If a donor so much as glanced in the direction of a message, the system declares victory.Marketing reports routinely confuse credit with causality. Standard attribution is the illusion. Incremental testing is the truth.

Here’s what attribution really measures: not what caused the donation, but what touched the donor somewhere on their wandering path to giving.Every platform claims credit for the same donor. This is the polite way to say: standard attribution is double-counting dressed up in a blazer.

The Only Remedy:  Prove Attribution Incrementally

The solution is old-fashioned and devastating: control groups, incremental lift, test vs. no treatment.The only adult question: did adding the channel raise EXTRA dollars?

Not claimed dollars. Not credited dollars. Not “donations that happened while we were in the room.”Extra. Incremental. Proven.

The only math that matters in channel testing is this: what happens when you don’t do it?  If you stop running paid social for a period and nothing changes, then congratulations: you weren’t driving revenue. You were paying for credit.

Platforms Lie. The Bank Account Doesn’t.

Fundraising effects are indirect, lagged, mixed. An SMS today might stimulate a direct mail gift three weeks later. A brand ad might create mental availability that shows up later in organic giving. Immediate click-attribution misses the full picture.If you really want the truth, here it is:   Total bank account value (test) – total bank account value (control) = TRUTH

That’s the grown-up metric. Everything else is PowerPoint designed to justify spend.

Stop Managing Decline. Start Measuring Growth.

Make growth your North Star. Specifically: net revenue + donor count.   Not impressions., not campaigns, not conversion rate. Because you can have the world’s best conversion rate on a shrinking donor base — and still go bankrupt with tremendous efficiency.

If you want to stop being played by your own dashboards:Pick two numbers: net revenue and active donor count. Track them year over year.  Make growth your only definition of good marketing. If donor count and net revenue aren’t rising, your marketing isn’t “strong.” It’s loud.

Stop worshiping volume. Volume is not strategy. It’s too often panic over  a budget.   Stop confusing measurement with decoration. Dashboards are Christmas lights on a decaying house: pretty, expensive, electrified, but not structural.

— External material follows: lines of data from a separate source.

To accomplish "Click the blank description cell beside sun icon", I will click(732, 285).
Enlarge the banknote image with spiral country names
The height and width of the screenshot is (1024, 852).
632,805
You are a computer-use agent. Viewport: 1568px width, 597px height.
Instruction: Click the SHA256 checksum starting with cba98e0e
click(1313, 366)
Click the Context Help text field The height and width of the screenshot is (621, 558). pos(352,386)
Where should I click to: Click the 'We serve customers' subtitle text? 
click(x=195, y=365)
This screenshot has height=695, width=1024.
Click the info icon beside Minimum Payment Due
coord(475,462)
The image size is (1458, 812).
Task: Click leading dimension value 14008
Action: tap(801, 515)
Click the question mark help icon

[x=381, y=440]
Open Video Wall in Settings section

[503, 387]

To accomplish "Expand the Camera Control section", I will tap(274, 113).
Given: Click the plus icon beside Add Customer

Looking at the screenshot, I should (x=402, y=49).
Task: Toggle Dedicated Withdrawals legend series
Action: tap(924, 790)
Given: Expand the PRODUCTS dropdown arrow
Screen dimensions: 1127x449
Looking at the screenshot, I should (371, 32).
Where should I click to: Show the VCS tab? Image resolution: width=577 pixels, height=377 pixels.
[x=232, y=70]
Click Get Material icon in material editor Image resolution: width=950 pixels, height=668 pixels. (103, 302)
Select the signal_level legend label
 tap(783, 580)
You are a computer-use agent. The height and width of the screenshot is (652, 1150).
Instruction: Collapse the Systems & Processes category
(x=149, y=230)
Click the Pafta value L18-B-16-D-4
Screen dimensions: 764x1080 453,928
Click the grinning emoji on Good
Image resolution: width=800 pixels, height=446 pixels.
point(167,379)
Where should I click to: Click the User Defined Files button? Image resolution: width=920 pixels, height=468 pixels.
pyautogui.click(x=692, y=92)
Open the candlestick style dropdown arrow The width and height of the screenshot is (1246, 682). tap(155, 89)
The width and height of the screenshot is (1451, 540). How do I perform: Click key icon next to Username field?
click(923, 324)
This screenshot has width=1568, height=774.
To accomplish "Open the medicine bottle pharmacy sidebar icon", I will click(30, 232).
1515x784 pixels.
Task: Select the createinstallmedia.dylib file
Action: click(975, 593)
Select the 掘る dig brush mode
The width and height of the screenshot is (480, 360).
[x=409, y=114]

The nonprofit world has become drunk on analytics. Successful fundraisers — and their leadership — remain stone sober about the one metric that matters most: growth.  Not fancy reporting just actual growth..  Because in the end there is no fundraising theology, no clever segmentation, no demographic rune-reading, no CRM upgrade, no AI tool, no “journey mapping” workshop that can save you from the simple, brutal arithmetic of reality: If your donor base is shrinking, your organization is  shrinking.

Roger

2 responses to “Are You Growing…Or Just Getting Busier?”

  1. Jay Love says:

    Roger, I love the call for true metrics and more in depth analysis. Whether I am helping nonprofits or tech startup companies, finding the 3-5 key North Star metrics is an excercise every board and executive team should undertake. And yes, I have never seen raw web site visits make the final list!

  2. Bob Hartsook says:

    Roger, Thank you for the wake up call. Of course, I am out of the business. However, my desire to be a successful fundraiser was whether I raised a buck or not to advance the institutional mission. As I review the literature and services available to nonprofits, lots of things to do, but little on how being active makes your organization successful. Stunned this last year see an end of the year report of a major nonprofit fundraising organization with words (of achievement ) of activities splashed across the page, the word “money” was not among the hundreds illustrated.
    Thanks for reminding fundraisers about what they do.